Ende Oktober 1945 kam sie als Renate Böteführ zur Welt, ein deutsches Nachkriegskind. Das Datum hilft uns, ihre ­Lebensentscheidungen zu verstehen. In ihrer Generation wusste man noch sehr gut, was kurz zuvor geschehen war, und schon in der Schulzeit begeisterte sie der Pioniergeist des jungen Israel. Als der Sechstagekrieg ausbrach, studierte sie ­Jura in Heidelberg, und sie schloss sich dem jüdischen Studentenverband an.

Die Doppelpoligkeit ihrer Biographie fruchtbar machen

1972 trat sie zum Judentum über. In Heidelberg hatte sie den israelischen Chemiker Abraham Achlama kennen­gelernt, 1974 heirateten sie und zogen nach Tel Aviv. Israel ist ihre Heimat geworden, und den biblischen Namen Ruth hat sie sich nicht zufällig gewählt.

Unter der Oberfläche solcher Daten berühren sich zwei Welten, die in spannungsreicher Beziehung zueinander stehen, und Achlama ist es gelungen, die Doppelpoligkeit ihrer Biographie aufs Schönste fruchtbar zu machen. Gegen Ende der Siebzigerjahre trat die Generation israelischer Schriftsteller, die nach der Staatsgründung zu schreiben begann, erstmals international hervor, und Achlama wurde eine bedeutende, vielfach aus­gezeichnete Kulturvermittlerin zwischen Israel und Deutschland.

„Plötzlich gab es eine große Nachfrage nach Literatur aus Israel“, sagt sie in einem Interview, „aber kaum Übersetzer. Es gab die Jekkes, also die deutschen ­Juden, die aus Nazideutschland geflohen waren. Ihr Deutsch war schön, aber etwas veraltet, Vorkriegs-deutsch. In diese ­Lücke bin ich gestoßen.“ So fand sie den Beruf, der ihr zur Berufung wurde, und in über vier Jahrzehnten hat sie bisher an die hundert Bücher übersetzt.

Eine Geschichte von Liebe und Finsternis

Es sind zumeist Romane. Ihre Autoren gehören zu den großen Namen der israelischen Literatur – Yoram Kaniuk, Abraham B. Jehoschua, Meir Shalev –, der berühmteste unter ihnen aber ist Amos Oz. Für deutsche Leser repräsentierte er lange sein Land schlechthin, und sie kennen ihn in der Sprache, die Ruth Achlama ihm gegeben hat.

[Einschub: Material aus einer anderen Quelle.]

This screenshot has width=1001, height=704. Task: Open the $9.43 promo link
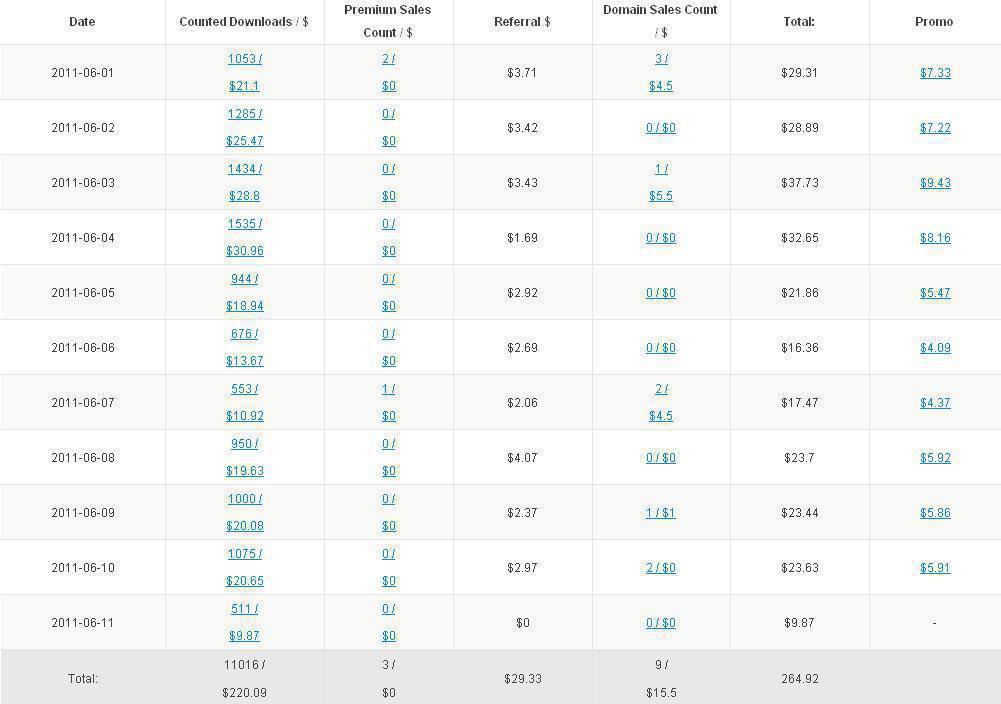point(935,183)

Der autobiographische Roman „Eine Geschichte von Liebe und Finsternis“, den Oz nach der Ermordung Jitzhak ­Rabins schrieb, bedeutet ihr viel. Im he­bräischen Original erschien er 2002, im Deutschen 2004, und er bleibt auch heute präsent, denn in der Familiengeschichte des Autors hält er die Tragödie seines Landes fest: die Spaltung zwischen einem tiefen Wunsch nach Frieden und einem nationalistischen Herrschaftsanspruch, die sich kaum überbrücken lässt.

Sie übersetzt Klassiker und junge Autoren

In Interviews und Gesprächen lässt Ruth Achlama keinen Zweifel daran, auf welcher Seite des politischen Spektrums sie steht. Israels Literatur ist ein Sammelbecken pluralistischer, meist liberaler Stimmen, und Ruth Achlama begleitet sie durch ihre Generationen. Sie übersetzt jüngere Autoren und Autorinnen – Yi­shai Sarid, Nir Baram, Ayelet Gundar-Goshen –, aber auch ältere Klassiker wie David Vogel, der seine Werke noch vor dem Zweiten Weltkrieg in Europa schrieb.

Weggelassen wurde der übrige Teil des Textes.